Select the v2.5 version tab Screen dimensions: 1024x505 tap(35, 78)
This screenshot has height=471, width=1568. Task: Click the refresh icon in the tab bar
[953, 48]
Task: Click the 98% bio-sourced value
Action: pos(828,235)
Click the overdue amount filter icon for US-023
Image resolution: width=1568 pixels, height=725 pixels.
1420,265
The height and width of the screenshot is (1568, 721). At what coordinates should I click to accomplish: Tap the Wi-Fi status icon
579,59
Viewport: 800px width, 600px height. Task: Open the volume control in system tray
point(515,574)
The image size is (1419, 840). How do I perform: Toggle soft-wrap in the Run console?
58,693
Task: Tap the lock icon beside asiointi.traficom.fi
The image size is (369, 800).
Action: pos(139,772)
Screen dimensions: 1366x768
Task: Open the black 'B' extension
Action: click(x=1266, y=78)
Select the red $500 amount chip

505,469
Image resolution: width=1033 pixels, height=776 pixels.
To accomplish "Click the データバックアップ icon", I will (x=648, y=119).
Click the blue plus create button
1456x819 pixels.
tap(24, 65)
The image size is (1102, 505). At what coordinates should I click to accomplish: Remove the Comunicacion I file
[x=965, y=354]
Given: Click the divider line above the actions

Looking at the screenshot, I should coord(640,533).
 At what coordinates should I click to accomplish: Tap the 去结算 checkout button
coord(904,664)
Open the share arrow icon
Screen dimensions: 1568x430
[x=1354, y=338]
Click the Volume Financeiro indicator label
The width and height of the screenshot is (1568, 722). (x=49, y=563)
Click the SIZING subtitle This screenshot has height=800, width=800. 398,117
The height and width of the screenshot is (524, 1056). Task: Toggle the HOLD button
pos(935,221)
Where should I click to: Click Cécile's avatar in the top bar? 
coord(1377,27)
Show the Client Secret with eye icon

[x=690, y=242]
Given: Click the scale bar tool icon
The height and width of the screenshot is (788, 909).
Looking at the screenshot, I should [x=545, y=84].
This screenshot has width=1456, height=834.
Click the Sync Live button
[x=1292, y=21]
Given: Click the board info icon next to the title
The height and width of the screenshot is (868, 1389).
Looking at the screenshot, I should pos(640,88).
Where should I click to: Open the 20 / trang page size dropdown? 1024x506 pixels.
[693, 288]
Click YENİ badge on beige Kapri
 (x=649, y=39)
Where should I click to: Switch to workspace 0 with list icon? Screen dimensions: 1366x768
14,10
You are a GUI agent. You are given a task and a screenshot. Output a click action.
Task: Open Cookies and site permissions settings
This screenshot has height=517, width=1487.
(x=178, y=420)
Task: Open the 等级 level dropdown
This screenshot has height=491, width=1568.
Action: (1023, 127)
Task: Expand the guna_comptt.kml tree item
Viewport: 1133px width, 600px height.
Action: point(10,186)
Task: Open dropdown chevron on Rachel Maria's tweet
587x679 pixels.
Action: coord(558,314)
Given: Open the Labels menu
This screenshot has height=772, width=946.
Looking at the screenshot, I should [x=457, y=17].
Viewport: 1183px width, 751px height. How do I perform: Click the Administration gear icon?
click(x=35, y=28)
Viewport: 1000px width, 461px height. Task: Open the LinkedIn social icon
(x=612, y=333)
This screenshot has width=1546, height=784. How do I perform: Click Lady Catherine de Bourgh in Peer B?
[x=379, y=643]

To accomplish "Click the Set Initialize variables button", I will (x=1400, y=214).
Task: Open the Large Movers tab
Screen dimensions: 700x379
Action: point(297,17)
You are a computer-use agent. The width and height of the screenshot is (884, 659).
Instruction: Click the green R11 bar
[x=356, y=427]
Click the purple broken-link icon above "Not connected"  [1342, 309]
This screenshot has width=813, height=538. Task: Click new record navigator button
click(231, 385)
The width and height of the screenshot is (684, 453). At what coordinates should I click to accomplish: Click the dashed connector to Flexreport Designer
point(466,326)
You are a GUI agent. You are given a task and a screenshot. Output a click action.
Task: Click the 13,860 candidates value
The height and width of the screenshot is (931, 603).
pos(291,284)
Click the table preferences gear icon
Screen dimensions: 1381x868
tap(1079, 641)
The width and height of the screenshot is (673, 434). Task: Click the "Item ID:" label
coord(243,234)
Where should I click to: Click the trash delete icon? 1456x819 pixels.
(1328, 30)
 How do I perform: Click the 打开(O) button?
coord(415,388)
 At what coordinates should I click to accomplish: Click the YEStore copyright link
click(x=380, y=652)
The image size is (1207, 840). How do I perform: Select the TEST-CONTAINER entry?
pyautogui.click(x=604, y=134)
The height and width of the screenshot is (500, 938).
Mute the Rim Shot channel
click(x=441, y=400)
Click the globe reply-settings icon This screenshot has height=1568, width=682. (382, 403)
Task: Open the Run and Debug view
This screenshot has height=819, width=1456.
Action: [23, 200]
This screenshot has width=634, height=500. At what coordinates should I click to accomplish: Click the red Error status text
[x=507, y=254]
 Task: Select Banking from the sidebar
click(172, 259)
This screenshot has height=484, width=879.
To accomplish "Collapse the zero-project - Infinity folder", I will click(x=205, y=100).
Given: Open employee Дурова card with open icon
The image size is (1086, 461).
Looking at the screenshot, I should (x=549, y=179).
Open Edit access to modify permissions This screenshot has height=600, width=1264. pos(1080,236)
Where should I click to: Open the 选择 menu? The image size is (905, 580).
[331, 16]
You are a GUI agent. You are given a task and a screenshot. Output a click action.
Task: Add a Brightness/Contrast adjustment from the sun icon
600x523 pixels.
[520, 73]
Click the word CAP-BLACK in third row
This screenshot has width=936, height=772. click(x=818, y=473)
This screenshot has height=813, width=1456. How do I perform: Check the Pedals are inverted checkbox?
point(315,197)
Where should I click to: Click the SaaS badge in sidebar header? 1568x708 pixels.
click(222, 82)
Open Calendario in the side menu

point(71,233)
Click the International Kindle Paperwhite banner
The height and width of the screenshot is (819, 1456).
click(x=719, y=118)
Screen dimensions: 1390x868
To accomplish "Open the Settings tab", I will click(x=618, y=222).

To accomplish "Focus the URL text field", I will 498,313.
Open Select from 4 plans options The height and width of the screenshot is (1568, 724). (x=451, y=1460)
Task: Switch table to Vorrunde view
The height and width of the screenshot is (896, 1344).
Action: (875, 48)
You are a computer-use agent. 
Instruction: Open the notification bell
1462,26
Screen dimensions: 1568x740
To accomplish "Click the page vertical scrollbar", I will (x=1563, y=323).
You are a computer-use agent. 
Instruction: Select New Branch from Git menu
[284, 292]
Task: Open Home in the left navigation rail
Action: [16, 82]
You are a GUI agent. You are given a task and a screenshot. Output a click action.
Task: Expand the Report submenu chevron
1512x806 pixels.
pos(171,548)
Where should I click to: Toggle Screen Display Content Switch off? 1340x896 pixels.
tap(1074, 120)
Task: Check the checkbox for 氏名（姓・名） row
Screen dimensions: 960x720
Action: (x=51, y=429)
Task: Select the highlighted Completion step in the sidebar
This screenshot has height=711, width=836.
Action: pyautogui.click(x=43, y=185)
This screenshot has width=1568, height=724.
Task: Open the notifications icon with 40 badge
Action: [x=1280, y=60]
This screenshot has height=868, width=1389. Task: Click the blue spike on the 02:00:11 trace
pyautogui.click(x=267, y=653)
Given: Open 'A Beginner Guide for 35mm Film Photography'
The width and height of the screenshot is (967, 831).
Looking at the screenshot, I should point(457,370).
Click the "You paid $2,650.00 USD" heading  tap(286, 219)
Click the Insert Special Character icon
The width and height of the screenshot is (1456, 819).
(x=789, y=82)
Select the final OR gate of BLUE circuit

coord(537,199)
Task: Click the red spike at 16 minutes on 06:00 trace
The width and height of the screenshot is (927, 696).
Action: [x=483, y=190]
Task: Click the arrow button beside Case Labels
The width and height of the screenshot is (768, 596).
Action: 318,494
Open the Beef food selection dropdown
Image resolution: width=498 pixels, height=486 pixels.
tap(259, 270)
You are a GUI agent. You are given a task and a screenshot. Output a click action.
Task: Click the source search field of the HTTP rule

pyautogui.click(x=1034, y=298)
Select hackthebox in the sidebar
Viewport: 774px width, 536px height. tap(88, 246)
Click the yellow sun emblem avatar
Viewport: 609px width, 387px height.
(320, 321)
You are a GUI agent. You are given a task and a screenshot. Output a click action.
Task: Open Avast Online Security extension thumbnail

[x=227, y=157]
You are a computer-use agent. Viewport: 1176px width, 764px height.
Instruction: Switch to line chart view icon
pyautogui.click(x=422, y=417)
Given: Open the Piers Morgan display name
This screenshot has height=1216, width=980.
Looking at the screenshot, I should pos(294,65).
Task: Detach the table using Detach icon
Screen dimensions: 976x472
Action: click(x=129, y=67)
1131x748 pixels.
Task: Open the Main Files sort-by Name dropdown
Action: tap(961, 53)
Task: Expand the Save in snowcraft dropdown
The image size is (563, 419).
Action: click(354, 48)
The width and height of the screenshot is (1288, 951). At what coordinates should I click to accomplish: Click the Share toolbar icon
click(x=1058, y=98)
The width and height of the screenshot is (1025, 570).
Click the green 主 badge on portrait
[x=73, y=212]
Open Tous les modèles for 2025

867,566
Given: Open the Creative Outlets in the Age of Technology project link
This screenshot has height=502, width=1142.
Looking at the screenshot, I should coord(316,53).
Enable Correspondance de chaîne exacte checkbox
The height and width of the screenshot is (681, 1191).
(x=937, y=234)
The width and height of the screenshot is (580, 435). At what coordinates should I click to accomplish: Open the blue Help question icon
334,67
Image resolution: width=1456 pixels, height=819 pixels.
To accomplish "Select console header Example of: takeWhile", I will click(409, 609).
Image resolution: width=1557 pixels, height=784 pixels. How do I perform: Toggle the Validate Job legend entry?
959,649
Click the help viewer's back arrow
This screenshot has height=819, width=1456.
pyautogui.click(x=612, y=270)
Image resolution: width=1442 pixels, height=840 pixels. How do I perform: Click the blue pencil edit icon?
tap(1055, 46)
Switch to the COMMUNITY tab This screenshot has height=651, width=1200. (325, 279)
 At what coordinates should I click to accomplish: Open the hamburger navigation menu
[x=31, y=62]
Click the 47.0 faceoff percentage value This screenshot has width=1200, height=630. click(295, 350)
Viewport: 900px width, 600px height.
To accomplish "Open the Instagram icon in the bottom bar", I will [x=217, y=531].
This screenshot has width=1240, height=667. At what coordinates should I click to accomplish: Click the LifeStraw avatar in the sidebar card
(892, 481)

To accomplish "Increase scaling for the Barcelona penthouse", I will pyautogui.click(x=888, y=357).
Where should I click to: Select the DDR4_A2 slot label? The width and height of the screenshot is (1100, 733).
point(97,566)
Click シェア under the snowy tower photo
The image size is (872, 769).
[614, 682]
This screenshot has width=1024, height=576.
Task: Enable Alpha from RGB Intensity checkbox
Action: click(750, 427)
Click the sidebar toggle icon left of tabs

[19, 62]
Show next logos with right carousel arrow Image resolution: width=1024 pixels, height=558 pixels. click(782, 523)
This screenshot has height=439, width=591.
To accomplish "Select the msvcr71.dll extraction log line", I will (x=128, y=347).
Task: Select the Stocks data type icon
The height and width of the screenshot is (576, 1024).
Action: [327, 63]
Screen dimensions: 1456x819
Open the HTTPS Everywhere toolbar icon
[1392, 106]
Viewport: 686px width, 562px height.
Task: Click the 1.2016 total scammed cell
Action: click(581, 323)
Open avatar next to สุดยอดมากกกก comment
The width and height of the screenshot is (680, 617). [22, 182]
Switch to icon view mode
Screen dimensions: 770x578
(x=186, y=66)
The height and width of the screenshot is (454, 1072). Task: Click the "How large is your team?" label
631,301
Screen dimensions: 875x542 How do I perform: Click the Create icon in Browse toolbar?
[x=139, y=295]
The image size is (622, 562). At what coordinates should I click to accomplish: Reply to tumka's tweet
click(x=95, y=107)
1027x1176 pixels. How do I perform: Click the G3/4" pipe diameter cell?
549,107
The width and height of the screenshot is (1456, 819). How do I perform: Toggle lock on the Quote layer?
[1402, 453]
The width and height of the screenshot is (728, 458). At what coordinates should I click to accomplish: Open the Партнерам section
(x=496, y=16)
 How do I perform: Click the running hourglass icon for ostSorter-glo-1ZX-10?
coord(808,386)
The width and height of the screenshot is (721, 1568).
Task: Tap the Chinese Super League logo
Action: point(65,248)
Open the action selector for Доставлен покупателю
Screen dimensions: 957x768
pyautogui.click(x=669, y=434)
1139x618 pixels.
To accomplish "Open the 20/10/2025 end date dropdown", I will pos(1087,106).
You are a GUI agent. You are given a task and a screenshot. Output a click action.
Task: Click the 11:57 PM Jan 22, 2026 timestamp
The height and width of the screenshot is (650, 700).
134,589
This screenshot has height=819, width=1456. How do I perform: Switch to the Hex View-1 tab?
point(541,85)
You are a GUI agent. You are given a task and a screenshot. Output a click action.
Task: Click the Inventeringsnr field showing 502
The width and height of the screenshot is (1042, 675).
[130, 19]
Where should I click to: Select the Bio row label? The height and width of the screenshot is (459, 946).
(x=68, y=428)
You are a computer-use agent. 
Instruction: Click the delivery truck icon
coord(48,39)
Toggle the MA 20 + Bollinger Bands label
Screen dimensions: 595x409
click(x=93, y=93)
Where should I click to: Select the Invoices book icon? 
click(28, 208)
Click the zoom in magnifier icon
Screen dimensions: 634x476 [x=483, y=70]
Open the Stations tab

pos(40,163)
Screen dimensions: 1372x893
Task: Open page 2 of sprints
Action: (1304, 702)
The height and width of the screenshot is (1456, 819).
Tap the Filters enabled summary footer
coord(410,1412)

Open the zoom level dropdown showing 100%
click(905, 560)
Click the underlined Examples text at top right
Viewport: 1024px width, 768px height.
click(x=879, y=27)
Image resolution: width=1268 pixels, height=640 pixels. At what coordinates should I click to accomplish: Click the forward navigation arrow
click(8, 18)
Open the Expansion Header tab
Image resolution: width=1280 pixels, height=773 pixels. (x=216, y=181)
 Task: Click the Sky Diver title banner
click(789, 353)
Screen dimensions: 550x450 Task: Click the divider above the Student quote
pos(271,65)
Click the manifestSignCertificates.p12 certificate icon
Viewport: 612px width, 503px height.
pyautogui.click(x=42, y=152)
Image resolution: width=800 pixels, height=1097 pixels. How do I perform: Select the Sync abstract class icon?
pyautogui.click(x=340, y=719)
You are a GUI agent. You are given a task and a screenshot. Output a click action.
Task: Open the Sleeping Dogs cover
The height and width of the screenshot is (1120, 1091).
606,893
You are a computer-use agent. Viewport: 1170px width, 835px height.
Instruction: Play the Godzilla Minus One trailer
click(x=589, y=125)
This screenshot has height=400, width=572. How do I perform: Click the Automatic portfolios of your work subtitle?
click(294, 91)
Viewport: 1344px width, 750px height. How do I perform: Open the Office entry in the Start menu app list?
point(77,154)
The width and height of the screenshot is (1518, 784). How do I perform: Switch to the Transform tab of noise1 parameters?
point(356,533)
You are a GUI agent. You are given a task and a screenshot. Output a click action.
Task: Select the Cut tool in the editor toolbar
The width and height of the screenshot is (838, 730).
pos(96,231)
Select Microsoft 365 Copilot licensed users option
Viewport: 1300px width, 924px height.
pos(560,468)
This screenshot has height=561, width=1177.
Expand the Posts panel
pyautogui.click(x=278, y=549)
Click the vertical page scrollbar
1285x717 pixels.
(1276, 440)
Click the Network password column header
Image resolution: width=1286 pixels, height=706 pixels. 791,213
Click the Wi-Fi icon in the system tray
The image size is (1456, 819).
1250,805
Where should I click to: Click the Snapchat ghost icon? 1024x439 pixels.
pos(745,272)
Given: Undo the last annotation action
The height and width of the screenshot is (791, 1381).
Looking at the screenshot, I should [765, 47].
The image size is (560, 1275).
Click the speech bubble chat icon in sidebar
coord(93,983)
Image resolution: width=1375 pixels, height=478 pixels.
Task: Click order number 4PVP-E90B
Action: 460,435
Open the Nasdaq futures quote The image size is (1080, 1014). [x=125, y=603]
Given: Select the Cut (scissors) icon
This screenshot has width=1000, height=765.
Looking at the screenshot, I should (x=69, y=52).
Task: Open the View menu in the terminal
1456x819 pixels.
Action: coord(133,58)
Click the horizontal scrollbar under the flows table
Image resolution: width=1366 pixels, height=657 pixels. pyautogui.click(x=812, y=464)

════════════════════

Exercise details: Write out the data from the start through the line containing "[x=1354, y=338]", inclusive, reproducing each line exactly.

The reply:
Select the v2.5 version tab Screen dimensions: 1024x505 tap(35, 78)
This screenshot has height=471, width=1568. Task: Click the refresh icon in the tab bar
[953, 48]
Task: Click the 98% bio-sourced value
Action: pos(828,235)
Click the overdue amount filter icon for US-023
Image resolution: width=1568 pixels, height=725 pixels.
1420,265
The height and width of the screenshot is (1568, 721). At what coordinates should I click to accomplish: Tap the Wi-Fi status icon
579,59
Viewport: 800px width, 600px height. Task: Open the volume control in system tray
point(515,574)
The image size is (1419, 840). How do I perform: Toggle soft-wrap in the Run console?
58,693
Task: Tap the lock icon beside asiointi.traficom.fi
The image size is (369, 800).
Action: pos(139,772)
Screen dimensions: 1366x768
Task: Open the black 'B' extension
Action: click(x=1266, y=78)
Select the red $500 amount chip

505,469
Image resolution: width=1033 pixels, height=776 pixels.
To accomplish "Click the データバックアップ icon", I will (x=648, y=119).
Click the blue plus create button
1456x819 pixels.
tap(24, 65)
The image size is (1102, 505). At what coordinates should I click to accomplish: Remove the Comunicacion I file
[x=965, y=354]
Given: Click the divider line above the actions

Looking at the screenshot, I should coord(640,533).
 At what coordinates should I click to accomplish: Tap the 去结算 checkout button
coord(904,664)
Open the share arrow icon
Screen dimensions: 1568x430
[x=1354, y=338]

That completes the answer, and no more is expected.